** Énoncé proposé **
Selon le texte extrait, pourquoi le personnage que s'est fabriqué Julien Doré est-il dit « bi-face » ? Répondez en une à trois phrases.

** Texte extrait **
Julien Doré 1
© Goledzinowski

Nuits de Fourvière : Julien Doré, artiste & trublion

À cheval entre la grâce et l’autodérision, la sensibilité et la roublardise kitsch, Julien Doré s’est fabriqué depuis son apparition sous les projecteurs un personnage bi-face. Celui d’un artiste véritable dont la hantise serait d’être pris au sérieux en tombant le masque. Mystère à suivre sur la scène des Nuits de Fourvière (si vous avez eu des places, car la soirée affiche complet).

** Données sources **

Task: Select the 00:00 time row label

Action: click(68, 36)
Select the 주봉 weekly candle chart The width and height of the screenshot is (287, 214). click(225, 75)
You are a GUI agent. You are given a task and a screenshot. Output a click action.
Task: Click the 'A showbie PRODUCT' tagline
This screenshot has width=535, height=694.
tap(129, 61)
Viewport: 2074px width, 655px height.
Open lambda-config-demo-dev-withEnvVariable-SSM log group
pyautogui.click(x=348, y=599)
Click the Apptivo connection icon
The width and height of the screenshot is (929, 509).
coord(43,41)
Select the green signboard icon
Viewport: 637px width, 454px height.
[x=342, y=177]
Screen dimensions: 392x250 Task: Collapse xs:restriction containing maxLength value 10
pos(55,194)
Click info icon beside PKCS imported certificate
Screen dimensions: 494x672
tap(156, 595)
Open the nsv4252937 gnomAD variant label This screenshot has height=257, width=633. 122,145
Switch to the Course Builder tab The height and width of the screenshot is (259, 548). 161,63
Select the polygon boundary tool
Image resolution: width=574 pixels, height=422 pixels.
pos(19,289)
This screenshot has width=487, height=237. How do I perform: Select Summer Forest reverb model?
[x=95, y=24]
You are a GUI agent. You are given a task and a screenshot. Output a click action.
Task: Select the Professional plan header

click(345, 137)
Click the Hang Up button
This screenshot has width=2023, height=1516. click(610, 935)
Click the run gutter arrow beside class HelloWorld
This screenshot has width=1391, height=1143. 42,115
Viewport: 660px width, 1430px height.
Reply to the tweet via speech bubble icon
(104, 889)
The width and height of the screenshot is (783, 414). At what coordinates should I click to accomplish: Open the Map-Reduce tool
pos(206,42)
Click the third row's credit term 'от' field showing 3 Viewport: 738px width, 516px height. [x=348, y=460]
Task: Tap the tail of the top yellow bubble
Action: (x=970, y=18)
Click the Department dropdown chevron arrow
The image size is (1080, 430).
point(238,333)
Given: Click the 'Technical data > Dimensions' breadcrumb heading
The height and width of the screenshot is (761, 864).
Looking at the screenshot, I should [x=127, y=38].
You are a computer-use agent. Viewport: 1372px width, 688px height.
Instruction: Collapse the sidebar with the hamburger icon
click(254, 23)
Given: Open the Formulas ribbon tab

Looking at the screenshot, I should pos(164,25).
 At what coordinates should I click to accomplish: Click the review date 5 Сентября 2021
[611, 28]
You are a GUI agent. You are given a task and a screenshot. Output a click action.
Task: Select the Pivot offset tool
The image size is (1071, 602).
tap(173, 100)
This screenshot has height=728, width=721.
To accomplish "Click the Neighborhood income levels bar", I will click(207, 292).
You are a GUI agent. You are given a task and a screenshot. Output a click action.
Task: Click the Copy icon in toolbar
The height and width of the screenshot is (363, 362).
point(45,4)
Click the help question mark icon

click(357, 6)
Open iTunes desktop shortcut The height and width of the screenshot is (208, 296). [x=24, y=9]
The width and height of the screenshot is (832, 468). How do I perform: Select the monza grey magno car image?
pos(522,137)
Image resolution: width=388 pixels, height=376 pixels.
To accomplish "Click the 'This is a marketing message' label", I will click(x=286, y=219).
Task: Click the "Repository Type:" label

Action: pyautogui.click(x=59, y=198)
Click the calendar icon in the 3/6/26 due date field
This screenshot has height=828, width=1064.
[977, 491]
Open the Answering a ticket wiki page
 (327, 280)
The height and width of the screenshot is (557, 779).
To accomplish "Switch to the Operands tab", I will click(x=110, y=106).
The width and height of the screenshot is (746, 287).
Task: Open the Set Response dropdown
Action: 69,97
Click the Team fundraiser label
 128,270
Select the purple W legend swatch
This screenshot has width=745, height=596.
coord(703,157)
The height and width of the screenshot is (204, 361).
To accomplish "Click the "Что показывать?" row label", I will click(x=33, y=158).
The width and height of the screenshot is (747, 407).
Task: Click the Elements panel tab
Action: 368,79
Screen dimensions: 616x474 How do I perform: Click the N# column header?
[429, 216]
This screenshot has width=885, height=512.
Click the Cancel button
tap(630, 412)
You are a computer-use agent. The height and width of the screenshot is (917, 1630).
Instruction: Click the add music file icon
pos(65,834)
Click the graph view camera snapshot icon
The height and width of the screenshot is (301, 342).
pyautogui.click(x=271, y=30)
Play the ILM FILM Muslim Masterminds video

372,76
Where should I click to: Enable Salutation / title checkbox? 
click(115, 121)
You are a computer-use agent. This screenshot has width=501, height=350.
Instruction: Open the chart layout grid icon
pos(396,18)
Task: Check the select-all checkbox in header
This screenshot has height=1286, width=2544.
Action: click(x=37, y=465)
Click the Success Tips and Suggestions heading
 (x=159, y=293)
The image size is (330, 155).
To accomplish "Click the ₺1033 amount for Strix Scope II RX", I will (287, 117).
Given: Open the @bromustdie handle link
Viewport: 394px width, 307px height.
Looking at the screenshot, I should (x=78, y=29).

** Exercice corrigé **
Julien Doré se tient à cheval entre la grâce et l'autodérision, entre la sensibilité et la roublardise kitsch. Son personnage est celui d'un artiste véritable dont la hantise serait d'être pris au sérieux en tombant le masque.